[The Daughter of Anderson Crow by George Barr McCutcheon]@TWC D-Link book
The Daughter of Anderson Crow

CHAPTER XVI
8/14

Not until after the murder of its owner and builder, old Johanna Rank, was there an explanation offered for the existence of a home in such an unwholesome locality.
Federal authorities discovered that she and her son-in-law, Dave Wolfe, were at the head of a great counterfeiting gang, and that they had been working up there in security for years, turning out spurious coins by the hundred.

One night Dave up and killed his mother-in-law, and was hanged for his good deed before he could be punished for his bad ones.
For thirty years the weather-beaten, ramshackle old cabin in the swamp had been unoccupied except by birds, lizards, and other denizens of the solitude--always, of course, including the ghost of old Mrs.Rank.
Inasmuch as Dave chopped her into small bits and buried them in the cellar, while her own daughter held the lantern, it was not beyond the range of possibility that certain atoms of the unlamented Johanna were never unearthed by the searchers.

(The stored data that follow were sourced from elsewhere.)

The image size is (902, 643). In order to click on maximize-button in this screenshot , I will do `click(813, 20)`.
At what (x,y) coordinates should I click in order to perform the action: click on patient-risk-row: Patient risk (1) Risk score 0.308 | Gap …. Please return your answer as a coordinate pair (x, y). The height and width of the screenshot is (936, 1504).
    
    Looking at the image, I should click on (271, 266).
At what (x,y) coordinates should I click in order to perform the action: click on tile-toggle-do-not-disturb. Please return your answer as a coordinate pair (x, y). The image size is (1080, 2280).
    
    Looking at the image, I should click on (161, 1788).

It was generally believed in the community that Mrs.Rank's spirit came back every little while to nose around in the dirt of the cellar in quest of such portions of her person as had not been respectably interred in the village graveyard.
Mysterious noises had been heard about the place at the dead hour of night, and ghostly lights had flitted past the cellar windows.

All Tinkletown agreed that the place was haunted and kept at a most respectful distance.

The three small boys who startled Marshal Crow from his moping had gone down the river to skate instead of going to school.
They swore that the sound of muffled voices came from the interior of the cabin, near which they had inadvertently wandered.